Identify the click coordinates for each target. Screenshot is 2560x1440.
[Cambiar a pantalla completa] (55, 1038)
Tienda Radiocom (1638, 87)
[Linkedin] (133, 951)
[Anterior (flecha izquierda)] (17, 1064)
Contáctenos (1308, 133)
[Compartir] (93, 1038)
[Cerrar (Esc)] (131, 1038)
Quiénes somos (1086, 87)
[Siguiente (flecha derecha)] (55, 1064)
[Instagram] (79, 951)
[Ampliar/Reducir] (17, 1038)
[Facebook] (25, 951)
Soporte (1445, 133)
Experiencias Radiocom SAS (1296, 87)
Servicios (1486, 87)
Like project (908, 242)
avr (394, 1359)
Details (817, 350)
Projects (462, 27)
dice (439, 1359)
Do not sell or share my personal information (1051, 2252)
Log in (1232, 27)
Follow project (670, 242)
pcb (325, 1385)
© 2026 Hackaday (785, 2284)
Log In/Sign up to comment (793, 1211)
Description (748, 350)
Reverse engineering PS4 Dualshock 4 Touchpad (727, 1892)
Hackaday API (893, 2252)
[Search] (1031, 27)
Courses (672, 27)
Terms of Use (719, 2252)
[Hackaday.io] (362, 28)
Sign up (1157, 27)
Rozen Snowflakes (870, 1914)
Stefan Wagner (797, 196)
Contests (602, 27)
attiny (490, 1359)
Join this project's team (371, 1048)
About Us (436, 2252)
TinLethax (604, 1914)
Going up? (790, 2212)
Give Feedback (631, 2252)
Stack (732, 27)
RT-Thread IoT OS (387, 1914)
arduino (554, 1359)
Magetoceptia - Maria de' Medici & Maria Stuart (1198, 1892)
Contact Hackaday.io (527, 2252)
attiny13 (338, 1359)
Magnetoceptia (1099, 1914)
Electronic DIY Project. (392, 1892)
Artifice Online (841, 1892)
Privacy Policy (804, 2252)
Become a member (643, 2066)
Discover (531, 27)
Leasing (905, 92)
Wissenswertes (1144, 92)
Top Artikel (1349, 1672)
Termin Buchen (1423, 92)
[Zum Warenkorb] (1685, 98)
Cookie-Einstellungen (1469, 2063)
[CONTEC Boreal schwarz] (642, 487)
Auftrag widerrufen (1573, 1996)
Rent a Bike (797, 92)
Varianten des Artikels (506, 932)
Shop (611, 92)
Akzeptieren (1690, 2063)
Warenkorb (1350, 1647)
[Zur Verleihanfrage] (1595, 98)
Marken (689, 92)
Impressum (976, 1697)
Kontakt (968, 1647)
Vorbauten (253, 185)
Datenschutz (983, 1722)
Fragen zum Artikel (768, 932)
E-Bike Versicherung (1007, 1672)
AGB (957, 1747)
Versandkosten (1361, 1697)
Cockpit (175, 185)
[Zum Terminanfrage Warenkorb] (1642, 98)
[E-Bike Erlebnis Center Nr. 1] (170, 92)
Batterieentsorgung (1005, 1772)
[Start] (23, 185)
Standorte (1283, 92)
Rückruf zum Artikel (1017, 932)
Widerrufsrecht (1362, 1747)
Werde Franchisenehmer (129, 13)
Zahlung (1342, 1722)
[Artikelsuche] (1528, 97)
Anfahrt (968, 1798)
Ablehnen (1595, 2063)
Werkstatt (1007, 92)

----------------

■ Work item ■
If the word "Radiocom" is on a line above, return that line.

■ Final answer ■
Tienda Radiocom (1638, 87)
Experiencias Radiocom SAS (1296, 87)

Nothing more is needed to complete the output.